— Begin Task input —

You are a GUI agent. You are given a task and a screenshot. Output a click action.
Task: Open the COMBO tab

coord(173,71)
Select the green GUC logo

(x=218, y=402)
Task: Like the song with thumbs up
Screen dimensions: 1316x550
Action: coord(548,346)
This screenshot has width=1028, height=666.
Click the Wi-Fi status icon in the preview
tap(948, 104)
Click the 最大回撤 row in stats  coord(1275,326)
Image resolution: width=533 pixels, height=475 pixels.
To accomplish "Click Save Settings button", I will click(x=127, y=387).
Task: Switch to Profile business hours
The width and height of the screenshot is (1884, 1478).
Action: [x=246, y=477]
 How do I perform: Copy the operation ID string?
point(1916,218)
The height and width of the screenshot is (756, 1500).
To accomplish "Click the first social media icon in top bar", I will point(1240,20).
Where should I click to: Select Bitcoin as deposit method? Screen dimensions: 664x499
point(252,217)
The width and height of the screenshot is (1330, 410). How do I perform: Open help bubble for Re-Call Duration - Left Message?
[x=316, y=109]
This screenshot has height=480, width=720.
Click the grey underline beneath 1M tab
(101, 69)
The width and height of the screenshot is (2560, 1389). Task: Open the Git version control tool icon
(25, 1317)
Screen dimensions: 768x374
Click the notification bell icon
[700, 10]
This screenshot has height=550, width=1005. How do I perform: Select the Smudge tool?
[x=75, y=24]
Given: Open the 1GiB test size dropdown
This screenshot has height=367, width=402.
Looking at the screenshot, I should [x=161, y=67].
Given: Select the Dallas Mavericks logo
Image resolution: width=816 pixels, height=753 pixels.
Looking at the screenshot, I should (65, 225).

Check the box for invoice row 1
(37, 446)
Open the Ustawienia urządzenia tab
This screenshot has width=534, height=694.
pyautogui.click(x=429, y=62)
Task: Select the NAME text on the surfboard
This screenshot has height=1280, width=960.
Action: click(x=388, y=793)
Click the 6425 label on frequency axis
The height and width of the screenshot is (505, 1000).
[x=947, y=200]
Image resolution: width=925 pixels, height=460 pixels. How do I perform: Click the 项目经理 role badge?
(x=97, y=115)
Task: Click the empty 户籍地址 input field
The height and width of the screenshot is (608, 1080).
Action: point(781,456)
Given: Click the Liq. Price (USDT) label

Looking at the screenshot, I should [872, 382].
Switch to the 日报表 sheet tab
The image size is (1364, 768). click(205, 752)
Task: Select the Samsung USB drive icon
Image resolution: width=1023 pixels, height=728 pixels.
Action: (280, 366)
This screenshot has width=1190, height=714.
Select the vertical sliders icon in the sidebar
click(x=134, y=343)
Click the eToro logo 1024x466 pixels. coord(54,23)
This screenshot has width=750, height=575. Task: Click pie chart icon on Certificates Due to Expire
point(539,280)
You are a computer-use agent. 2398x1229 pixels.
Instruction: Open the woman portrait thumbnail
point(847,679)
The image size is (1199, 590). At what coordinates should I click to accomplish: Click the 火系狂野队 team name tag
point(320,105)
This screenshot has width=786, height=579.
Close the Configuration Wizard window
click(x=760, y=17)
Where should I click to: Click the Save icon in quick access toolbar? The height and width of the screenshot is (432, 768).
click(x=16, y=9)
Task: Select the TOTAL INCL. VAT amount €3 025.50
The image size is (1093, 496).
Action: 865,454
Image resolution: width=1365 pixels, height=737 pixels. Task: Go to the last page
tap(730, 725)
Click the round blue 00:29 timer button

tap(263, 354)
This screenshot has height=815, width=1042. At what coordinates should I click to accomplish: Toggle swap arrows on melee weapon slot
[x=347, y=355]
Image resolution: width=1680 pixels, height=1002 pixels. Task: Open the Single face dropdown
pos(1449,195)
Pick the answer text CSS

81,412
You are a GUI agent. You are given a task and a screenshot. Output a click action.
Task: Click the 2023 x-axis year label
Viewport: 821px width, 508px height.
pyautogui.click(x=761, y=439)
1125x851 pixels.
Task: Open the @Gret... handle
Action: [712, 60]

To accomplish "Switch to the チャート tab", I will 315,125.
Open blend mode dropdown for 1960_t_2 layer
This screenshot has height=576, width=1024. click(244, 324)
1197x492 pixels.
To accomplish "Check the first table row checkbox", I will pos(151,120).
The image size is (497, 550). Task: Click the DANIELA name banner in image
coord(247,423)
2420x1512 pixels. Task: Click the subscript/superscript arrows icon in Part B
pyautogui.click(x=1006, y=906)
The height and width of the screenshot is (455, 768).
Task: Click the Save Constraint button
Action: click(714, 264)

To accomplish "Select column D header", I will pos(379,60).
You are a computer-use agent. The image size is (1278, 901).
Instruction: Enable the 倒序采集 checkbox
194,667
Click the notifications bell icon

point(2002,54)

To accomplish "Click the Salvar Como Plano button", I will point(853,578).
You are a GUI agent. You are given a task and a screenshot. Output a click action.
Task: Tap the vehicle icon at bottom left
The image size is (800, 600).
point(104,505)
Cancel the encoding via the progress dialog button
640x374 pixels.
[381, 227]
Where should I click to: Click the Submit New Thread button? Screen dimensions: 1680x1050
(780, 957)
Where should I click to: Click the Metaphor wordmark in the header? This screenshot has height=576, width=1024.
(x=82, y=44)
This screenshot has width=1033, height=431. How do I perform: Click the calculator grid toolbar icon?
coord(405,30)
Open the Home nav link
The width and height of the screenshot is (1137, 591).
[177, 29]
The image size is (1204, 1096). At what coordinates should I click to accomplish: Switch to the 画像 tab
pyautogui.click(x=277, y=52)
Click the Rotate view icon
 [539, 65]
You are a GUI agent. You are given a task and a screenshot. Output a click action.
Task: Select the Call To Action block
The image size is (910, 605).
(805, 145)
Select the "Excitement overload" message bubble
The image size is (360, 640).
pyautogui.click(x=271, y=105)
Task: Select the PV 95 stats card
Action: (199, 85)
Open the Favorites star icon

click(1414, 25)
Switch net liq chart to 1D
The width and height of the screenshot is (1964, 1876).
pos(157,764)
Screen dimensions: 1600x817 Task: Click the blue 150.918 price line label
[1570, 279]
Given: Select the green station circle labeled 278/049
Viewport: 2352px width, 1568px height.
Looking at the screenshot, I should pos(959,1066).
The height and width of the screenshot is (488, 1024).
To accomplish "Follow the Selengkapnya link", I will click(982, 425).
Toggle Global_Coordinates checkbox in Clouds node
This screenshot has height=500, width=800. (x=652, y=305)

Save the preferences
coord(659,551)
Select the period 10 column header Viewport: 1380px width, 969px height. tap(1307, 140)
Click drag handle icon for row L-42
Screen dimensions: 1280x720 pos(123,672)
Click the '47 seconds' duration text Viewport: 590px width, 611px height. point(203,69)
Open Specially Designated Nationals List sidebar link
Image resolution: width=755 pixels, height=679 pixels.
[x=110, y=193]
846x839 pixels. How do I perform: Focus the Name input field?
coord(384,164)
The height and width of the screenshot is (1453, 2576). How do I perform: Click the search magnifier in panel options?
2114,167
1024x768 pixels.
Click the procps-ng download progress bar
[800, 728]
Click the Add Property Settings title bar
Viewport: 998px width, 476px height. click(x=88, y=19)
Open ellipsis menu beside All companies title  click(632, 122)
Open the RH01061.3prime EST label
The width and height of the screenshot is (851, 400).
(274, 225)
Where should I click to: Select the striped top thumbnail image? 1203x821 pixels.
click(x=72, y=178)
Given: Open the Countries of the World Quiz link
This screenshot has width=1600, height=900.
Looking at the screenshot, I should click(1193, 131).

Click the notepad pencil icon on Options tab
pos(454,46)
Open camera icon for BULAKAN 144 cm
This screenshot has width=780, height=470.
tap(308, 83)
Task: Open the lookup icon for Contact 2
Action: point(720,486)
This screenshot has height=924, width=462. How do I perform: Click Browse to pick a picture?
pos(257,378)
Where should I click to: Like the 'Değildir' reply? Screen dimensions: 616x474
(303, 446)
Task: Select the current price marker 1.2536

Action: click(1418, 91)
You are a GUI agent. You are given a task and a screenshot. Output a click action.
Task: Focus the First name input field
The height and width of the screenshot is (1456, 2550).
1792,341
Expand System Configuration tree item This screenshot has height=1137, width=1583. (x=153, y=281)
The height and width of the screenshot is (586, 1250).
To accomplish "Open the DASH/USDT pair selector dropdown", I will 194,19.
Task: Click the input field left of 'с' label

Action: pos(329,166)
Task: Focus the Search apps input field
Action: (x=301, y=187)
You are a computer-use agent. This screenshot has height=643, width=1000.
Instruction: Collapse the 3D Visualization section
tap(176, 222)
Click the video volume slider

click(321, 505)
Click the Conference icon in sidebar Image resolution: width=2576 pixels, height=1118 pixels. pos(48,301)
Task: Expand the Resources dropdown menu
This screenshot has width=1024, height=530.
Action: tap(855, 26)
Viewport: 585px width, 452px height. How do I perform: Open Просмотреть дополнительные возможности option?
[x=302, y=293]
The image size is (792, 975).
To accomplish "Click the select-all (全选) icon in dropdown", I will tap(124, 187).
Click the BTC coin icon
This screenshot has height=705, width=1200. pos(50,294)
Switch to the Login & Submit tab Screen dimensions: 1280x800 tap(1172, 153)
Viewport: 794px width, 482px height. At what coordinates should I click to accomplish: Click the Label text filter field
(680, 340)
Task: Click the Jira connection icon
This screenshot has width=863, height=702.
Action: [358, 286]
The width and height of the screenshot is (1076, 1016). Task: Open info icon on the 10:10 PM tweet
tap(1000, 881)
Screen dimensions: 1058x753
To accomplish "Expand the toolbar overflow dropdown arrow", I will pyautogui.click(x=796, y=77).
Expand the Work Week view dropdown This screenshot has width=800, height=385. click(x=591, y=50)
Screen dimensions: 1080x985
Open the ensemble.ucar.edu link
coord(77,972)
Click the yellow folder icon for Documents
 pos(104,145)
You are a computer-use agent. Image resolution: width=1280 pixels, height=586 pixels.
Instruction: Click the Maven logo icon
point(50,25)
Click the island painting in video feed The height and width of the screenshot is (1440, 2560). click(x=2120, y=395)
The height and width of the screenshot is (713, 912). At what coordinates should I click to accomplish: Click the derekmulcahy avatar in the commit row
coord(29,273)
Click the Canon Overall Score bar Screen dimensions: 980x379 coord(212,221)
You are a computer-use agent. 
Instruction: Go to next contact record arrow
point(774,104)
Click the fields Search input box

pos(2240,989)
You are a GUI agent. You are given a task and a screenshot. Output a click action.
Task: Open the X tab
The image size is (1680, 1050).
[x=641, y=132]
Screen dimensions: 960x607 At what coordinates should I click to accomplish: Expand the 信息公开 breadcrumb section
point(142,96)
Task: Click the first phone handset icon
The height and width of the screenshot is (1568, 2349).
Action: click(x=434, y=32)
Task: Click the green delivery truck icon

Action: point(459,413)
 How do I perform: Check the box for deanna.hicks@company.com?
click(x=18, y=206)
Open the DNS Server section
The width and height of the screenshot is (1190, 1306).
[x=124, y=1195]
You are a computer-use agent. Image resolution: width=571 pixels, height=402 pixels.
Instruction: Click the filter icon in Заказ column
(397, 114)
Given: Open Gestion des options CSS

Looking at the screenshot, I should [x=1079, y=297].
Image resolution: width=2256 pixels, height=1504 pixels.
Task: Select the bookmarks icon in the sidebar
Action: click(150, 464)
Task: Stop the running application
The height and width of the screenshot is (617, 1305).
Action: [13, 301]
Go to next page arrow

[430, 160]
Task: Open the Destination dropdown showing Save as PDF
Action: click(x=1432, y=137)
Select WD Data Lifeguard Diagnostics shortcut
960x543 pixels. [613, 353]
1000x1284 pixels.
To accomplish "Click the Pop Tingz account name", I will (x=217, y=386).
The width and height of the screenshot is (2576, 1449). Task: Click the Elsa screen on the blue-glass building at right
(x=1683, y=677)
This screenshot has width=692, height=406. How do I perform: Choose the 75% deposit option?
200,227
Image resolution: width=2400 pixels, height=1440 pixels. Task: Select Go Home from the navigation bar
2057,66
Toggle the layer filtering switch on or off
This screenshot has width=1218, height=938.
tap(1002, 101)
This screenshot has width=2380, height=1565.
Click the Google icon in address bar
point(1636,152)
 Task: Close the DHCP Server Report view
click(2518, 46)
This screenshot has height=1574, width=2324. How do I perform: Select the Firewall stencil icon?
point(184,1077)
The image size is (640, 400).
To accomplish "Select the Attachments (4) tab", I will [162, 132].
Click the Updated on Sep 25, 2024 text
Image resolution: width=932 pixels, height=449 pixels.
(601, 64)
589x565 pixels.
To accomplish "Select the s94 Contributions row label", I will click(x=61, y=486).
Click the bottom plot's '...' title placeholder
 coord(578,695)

— End Task input —

### Exercise:
Starting with the line with "This screenshot has height=550, width=1005." and going on through the line with "Looking at the screenshot, I should [x=161, y=67].", reproduce that part of the listing with "Smudge tool" changed to "Blur tool" and nothing else altered. Give only those lines.

### Expected answer:
This screenshot has height=550, width=1005. How do I perform: Select the Blur tool?
[x=75, y=24]
Given: Open the 1GiB test size dropdown
This screenshot has height=367, width=402.
Looking at the screenshot, I should [x=161, y=67].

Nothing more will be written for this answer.